YOUR TASKS:
[A] Does the article on unpaid invoices agree with each of these statements? (i) Poor record-keeping by a business can get part or all of a bill voided in court. (ii) Digital invoicing apps bring benefits no matter how well the system is designed. (iii) Paper-based accounting is slow compared with modern mobile invoicing apps. Answer yes or no for each, quoting the deciding words.
[B] Could you write the next part of the article on unpaid invoices, picking up after its last sentence?

SOURCE DOCUMENT:
## begin

Sometimes the problem comes from the business’s own deficient practices. In other cases, the customer or client has elected, or has become unable to, pay the debt.
Regardless of the reason, processes that make payment more efficient and convenient have higher rates of payment collections than businesses that struggle with accounts receivable.
Business Issues That Interfere With Resolution of Unpaid Invoices
Some businesses use traditional paper-based accounting processes that have existed since the era when Christopher Columbus sailed the ocean blue. Though a slow process compared to modern mobile invoicing apps, for example, if done right, businesses should generally have fewer problems than those ill-equipped to perform accounting and business administration on their own.
Digital accounting programs and invoicing apps can reduce rates of non-payment simply by making invoicing more convenient for both businesses and their patrons. But they will only enjoy benefits if they use a well-designed system and understand how to apply its beneficial features.
In most cases, problems from the business’s end of the invoicing process stem from a lack of professional-grade ability on the staff or with ownership. As accounts receivable gets more complex with business growth, functions related to billing often cannot keep up with the challenge.
Poor Accounting Systems
Whether the accounting system uses traditional processes or modern technology, those administering them must manage them properly. To be efficient and productive, the owner or staff should research and apply best practices and follow them rigorously, including accurate, comprehensive, and legible record-keeping on professional templates and other resources.
When a customer or client disputes a bill, in many cases the status of the accounting system can make or break a business’s case that it deserves payment. Poor record-keeping on the business’s part can lead to part or all of the bill being voided in court.
This problem may seem similar to that of poor accounting, but it involves wider issues. Inadequate accounting can prevent an invoice from getting paid.
Dysfunctional billing could result in the bill never going out in the first place. It could also result in errors that reflect poorly on a business’s professional reputation or, even worse, result in the invoice not holding up in a court dispute.

## end

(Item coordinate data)
## begin

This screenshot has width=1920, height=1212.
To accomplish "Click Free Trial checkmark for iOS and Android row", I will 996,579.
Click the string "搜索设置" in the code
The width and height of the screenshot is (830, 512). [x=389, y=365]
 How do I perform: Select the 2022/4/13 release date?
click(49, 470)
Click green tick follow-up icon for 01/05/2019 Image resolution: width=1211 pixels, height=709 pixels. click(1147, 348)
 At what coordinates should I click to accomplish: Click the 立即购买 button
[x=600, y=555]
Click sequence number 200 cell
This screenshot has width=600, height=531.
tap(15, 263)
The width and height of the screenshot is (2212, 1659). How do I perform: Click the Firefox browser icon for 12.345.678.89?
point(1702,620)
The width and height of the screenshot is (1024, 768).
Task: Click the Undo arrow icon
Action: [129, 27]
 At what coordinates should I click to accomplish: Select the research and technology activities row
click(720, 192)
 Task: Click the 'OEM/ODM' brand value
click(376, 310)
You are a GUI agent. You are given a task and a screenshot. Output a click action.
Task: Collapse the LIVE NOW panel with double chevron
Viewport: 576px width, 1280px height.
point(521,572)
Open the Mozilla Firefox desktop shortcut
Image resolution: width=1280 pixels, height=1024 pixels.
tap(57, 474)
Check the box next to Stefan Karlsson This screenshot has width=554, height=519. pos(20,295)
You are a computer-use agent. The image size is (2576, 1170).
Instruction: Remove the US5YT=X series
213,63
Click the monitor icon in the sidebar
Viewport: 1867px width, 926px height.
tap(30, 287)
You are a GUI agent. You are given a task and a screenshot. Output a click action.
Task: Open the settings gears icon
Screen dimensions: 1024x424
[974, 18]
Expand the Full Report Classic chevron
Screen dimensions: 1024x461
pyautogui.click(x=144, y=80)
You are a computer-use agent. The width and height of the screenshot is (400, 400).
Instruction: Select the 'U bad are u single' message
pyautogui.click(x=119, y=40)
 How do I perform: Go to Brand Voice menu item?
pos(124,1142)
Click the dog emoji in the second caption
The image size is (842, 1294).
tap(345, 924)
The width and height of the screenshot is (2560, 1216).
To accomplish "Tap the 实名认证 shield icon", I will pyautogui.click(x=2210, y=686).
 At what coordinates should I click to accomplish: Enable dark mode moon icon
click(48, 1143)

## end

PER-TASK OUTPUTS:
[A]
(i) Yes: "Poor record-keeping on the business’s part can lead to part or all of the bill being voided in court."
(ii) No: "But they will only enjoy benefits if they use a well-designed system and understand how to apply its beneficial features."
(iii) Yes: "Though a slow process compared to modern mobile invoicing apps"

[B]
Problems do not only occur when businesses stick to the tried and true paper-based systems. When companies make the decision to modernize, they should be careful of which invoicing system they select.
The wrong invoicing systems can bring a number of problems, including, but not limited to:
- Overly restrictive caps on use
- Unnecessarily complicated design or function
- Poor tech support
- Inability to use in remote areas without cell service
- No way to process payments automatically directly from a credit or debit card
- Wrong features or functions for business needs
- Overpromises and underdelivers
While the right mobile invoicing app can serve as a huge boost to bill collection needs, the wrong one can frustrate and confuse.
Another issue that can prevent effective invoicing and payment lies in that of communication between the company and patron. Experts advise that agreements about billing from the outset include written documentation whose applicable provisions are faithfully reflected by the invoice.
If the business does not communicate payment expectations, including amounts, when they are due, and a brief, but accurate, noting of charges, this can cause problems. Some will stem from confusion, but others will occur when debtors perceive a potential legal avenue to escape their obligations.
Invoices should also have a clear time frame established for payment, usually 30 to 45 days, but sometimes as many as 90.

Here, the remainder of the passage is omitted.